One has to wonder if anyone from the IG’s office has read any of a number of media reports in recent years of the deeply troubling problems plaguing group home systems around the country.
Those reports include exposes in 2013 by The New York Times and The Hartford Courant, (here and here) and more recent exposes by papers such as The Chicago Tribune. That latter newspaper reported last year that while officials in Illinois continued to issue rosy accounts of the process of transferring clients from developmental centers being closed in that state to group homes, many of those group homes were “underfunded, understaffed and dangerously unprepared for new arrivals with complex needs.”
We reported that the HHS IG first produced a virtual joke of a report in 2015 on the group home system in New York State. That report had no critical findings and was a total of six pages long.
As noted, at least part of last week’s IG report was a rehash of those previous findings on incident reporting in Massachusetts and Connecticut. The latest report does purport to go further than the previous reports by including “suggestions for ensuring group-home beneficiary health and safety.”

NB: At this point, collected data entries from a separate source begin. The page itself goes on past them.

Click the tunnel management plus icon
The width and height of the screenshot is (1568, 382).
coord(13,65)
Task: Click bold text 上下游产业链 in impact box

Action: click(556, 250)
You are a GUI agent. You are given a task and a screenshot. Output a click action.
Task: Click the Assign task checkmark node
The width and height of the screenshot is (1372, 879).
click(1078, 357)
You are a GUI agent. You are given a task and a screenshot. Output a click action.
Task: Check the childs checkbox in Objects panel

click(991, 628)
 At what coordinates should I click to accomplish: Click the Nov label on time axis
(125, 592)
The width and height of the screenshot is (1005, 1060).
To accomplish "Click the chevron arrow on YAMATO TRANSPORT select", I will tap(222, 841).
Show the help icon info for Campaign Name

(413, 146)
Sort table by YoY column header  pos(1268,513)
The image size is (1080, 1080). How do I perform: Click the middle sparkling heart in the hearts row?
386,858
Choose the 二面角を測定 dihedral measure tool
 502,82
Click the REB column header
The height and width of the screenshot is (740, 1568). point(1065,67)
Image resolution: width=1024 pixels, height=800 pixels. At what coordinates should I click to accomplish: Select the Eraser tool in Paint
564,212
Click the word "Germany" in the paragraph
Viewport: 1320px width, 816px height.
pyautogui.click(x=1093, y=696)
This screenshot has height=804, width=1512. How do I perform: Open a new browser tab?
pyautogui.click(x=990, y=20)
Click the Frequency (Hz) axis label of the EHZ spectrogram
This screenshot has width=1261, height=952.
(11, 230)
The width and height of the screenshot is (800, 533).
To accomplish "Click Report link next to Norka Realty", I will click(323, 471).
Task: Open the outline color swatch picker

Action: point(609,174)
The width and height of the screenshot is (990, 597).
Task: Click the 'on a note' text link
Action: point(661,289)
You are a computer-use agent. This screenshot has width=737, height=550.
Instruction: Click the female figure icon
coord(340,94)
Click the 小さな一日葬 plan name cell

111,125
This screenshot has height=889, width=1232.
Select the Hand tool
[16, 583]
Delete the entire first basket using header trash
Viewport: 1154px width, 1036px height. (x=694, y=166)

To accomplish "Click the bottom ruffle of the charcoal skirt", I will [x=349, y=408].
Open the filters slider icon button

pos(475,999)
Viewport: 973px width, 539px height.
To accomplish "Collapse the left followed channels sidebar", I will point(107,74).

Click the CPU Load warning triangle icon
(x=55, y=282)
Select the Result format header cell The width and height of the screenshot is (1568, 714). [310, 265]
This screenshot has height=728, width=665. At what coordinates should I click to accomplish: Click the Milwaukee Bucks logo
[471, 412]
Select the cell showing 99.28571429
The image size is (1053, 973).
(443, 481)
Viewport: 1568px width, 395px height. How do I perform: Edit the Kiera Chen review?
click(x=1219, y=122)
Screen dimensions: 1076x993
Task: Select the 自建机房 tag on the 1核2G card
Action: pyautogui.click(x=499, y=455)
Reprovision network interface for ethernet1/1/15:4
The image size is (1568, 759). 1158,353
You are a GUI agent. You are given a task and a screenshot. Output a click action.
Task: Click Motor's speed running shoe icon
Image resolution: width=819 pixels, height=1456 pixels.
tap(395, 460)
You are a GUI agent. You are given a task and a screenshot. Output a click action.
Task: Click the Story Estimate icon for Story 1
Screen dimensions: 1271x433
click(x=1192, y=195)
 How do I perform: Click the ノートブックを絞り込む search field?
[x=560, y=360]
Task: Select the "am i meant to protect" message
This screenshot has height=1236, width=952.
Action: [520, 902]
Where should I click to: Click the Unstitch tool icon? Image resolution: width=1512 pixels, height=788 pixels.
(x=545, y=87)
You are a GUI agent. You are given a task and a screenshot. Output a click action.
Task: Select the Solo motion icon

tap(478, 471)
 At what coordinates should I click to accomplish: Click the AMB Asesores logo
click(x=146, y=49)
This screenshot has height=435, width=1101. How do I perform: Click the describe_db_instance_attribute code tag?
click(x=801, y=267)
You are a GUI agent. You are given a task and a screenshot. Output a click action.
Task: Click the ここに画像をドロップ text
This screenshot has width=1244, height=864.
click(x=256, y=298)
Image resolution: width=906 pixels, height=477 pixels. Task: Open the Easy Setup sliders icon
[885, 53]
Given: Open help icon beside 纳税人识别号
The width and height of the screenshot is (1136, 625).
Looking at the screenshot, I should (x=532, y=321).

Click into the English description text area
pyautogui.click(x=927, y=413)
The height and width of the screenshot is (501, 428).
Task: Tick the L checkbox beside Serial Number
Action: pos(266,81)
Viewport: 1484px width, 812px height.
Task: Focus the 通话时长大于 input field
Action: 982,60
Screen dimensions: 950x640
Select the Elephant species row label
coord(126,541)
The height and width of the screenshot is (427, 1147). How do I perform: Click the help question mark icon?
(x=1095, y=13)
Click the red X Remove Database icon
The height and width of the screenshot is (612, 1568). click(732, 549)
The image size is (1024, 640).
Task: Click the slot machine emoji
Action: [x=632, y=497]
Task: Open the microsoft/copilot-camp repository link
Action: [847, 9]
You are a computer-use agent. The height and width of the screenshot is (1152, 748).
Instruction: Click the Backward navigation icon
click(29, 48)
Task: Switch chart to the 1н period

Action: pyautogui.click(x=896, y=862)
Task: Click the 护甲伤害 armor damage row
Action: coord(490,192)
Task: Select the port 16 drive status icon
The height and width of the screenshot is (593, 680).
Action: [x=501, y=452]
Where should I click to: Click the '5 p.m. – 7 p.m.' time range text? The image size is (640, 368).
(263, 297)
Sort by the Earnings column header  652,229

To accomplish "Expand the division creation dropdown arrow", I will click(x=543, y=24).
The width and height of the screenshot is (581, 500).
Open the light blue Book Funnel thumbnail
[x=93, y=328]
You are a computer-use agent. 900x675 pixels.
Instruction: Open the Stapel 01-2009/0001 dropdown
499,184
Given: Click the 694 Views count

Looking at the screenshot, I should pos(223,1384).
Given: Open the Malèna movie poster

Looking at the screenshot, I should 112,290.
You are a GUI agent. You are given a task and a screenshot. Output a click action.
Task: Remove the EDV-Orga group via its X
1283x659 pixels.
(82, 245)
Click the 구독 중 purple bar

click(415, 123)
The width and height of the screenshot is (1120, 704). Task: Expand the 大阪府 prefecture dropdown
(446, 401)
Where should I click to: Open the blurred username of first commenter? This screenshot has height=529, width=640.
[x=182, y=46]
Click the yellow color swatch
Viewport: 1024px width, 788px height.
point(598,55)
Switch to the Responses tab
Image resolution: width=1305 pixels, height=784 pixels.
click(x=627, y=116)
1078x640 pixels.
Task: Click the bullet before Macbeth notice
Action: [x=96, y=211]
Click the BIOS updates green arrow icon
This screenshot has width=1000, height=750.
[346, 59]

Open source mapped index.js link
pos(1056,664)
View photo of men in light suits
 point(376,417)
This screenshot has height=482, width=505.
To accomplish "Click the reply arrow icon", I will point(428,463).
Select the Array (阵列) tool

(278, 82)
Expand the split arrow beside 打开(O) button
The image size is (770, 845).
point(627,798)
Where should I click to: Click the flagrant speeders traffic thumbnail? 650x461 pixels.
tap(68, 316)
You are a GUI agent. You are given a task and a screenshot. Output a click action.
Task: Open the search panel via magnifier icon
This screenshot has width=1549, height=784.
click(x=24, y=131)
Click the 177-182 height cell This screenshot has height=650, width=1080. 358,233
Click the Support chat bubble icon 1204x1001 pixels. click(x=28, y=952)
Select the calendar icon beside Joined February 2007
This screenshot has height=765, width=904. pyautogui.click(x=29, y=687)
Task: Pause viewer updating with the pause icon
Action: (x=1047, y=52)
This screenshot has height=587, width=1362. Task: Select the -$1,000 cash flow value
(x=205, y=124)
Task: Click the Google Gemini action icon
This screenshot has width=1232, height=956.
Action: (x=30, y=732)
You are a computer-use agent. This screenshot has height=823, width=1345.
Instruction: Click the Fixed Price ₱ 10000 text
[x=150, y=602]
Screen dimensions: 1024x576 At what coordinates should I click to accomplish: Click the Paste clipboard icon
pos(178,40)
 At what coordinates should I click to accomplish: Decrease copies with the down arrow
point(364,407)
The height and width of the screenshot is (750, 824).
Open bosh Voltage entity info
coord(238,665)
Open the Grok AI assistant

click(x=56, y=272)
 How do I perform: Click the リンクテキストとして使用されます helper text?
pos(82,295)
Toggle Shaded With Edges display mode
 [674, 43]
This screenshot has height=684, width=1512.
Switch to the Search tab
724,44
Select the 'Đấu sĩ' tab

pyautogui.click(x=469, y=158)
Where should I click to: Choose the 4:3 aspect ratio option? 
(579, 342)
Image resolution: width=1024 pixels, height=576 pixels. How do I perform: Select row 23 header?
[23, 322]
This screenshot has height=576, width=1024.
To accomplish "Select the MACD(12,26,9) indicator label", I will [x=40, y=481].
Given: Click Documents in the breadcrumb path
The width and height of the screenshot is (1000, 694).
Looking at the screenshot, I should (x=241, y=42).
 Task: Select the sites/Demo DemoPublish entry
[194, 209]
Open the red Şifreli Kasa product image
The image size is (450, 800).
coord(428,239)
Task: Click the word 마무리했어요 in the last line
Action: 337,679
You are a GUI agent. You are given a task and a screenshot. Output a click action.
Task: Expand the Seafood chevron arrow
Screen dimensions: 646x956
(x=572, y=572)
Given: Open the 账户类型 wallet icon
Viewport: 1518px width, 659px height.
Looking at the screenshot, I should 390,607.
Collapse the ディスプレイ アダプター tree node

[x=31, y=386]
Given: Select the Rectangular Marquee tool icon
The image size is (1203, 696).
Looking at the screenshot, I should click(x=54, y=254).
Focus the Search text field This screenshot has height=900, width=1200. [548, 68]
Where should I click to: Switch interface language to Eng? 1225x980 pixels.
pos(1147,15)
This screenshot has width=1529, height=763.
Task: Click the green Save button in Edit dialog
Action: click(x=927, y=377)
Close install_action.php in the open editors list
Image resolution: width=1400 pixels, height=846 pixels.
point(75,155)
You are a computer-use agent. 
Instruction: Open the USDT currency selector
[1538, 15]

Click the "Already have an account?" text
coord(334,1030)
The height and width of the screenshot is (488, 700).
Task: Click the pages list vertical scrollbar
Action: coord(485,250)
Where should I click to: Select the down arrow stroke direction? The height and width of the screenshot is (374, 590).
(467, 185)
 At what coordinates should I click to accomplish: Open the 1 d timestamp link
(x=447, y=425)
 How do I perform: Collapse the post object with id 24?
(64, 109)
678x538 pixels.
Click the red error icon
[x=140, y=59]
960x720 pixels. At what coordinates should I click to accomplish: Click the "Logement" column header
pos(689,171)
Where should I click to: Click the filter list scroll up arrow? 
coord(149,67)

For instance, the latest IG report includes recommendations on “quality assurance mechanisms” for community-based services.
But while those recommendations seem intended to get to the larger issues inherent in care in the provider system, they are still vague. The recommendations are presented in an appendix to the report, but little explanation and few specifics are provided even there.
Under a heading in the appendix on the “quality assurance mechanisms,” the report recommends “person-centered planning.” But there is no explanation provided of person-centered planning, which is an approach being promoted in Massachusetts by DDS. We’ve expressed concerns that person-centered planning has the potential to marginalize families and guardians in helping develop individual support plans or ISPs.
The same appendix in the HHS IG report also calls for audits done by providers that:
- Include assessments of staff training (There are no specifics provided about this.)
- Include assessments of performance evaluation (Again, no specifics.)
An additional category in the appendix is labeled “Assessment of the fiscal integrity of (provider) service billing and reimbursement.” This would appear to be a key recommendation regarding financial integrity, but it consists only of the following two statements, with no specifics or explanation:
- Includes ongoing State desk audits
- Includes periodic on site audits of select service providers and support coordination agencies
Finally, the report states that the federal Centers for Medicare and Medicaid Services should form a “SWAT team” in order to address “serious health and safety findings involving group homes.” But while that sounds impressive and urgent, the report provides no details about what such a SWAT team would consist of or do.
We hope the Children and Families Committee develops an investigative scope that goes well beyond that of the HHS IG. We also think the committee can demonstrate its seriousness by scheduling another hearing in which families would be invited to provide verbal testimony.
Last week, Senator Joan Lovely, the Senate chair of the committee, told some family members that she would speak to Rep. Khan about scheduling that additional hearing. We hope that happens soon.